▶ **WORK ORDER**
Every entry below should be written out again exactly.

▶ **LISTED ENTRIES**
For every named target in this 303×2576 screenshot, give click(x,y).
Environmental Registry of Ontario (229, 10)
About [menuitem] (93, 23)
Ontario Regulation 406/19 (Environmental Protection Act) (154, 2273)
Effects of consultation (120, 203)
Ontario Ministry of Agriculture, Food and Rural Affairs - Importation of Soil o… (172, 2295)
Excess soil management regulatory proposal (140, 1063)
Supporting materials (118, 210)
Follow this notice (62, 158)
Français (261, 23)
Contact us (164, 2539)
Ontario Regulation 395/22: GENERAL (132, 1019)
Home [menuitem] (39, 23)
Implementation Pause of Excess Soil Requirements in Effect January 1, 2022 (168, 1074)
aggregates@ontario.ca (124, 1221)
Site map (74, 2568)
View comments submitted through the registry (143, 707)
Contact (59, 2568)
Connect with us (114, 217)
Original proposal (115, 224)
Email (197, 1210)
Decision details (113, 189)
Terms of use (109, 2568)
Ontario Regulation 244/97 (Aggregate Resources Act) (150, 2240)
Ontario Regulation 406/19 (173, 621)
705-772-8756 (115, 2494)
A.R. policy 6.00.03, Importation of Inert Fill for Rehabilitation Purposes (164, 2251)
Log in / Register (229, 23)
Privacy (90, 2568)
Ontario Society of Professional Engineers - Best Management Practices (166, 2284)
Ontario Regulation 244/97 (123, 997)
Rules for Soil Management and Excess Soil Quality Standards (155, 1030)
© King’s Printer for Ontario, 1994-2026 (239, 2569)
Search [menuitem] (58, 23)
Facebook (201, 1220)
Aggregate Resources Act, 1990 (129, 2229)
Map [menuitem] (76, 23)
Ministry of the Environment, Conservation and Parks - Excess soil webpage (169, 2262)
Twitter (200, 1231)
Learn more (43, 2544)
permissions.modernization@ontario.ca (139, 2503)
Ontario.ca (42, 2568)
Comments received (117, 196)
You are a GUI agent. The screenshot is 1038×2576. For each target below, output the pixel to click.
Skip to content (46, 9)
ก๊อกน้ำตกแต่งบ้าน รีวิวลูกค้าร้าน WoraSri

▶ **SOLUTION FOR THIS TASK**
For every named target in this 303×2576 screenshot, give click(x,y).
Environmental Registry of Ontario (229, 10)
About [menuitem] (93, 23)
Ontario Regulation 406/19 (Environmental Protection Act) (154, 2273)
Effects of consultation (120, 203)
Ontario Ministry of Agriculture, Food and Rural Affairs - Importation of Soil o… (172, 2295)
Excess soil management regulatory proposal (140, 1063)
Supporting materials (118, 210)
Follow this notice (62, 158)
Français (261, 23)
Contact us (164, 2539)
Ontario Regulation 395/22: GENERAL (132, 1019)
Home [menuitem] (39, 23)
Implementation Pause of Excess Soil Requirements in Effect January 1, 2022 (168, 1074)
aggregates@ontario.ca (124, 1221)
Site map (74, 2568)
View comments submitted through the registry (143, 707)
Contact (59, 2568)
Connect with us (114, 217)
Original proposal (115, 224)
Email (197, 1210)
Decision details (113, 189)
Terms of use (109, 2568)
Ontario Regulation 244/97 (Aggregate Resources Act) (150, 2240)
Ontario Regulation 406/19 (173, 621)
705-772-8756 (115, 2494)
A.R. policy 6.00.03, Importation of Inert Fill for Rehabilitation Purposes (164, 2251)
Log in / Register (229, 23)
Privacy (90, 2568)
Ontario Society of Professional Engineers - Best Management Practices (166, 2284)
Ontario Regulation 244/97 (123, 997)
Rules for Soil Management and Excess Soil Quality Standards (155, 1030)
© King’s Printer for Ontario, 1994-2026 (239, 2569)
Search [menuitem] (58, 23)
Facebook (201, 1220)
Aggregate Resources Act, 1990 (129, 2229)
Map [menuitem] (76, 23)
Ministry of the Environment, Conservation and Parks - Excess soil webpage (169, 2262)
Twitter (200, 1231)
Learn more (43, 2544)
permissions.modernization@ontario.ca (139, 2503)
Ontario.ca (42, 2568)
Comments received (117, 196)
You are a GUI agent. The screenshot is 1038×2576. For each target below, output the pixel to click.
Skip to content (46, 9)
ก๊อกน้ำตกแต่งบ้าน รีวิวลูกค้าร้าน WoraSri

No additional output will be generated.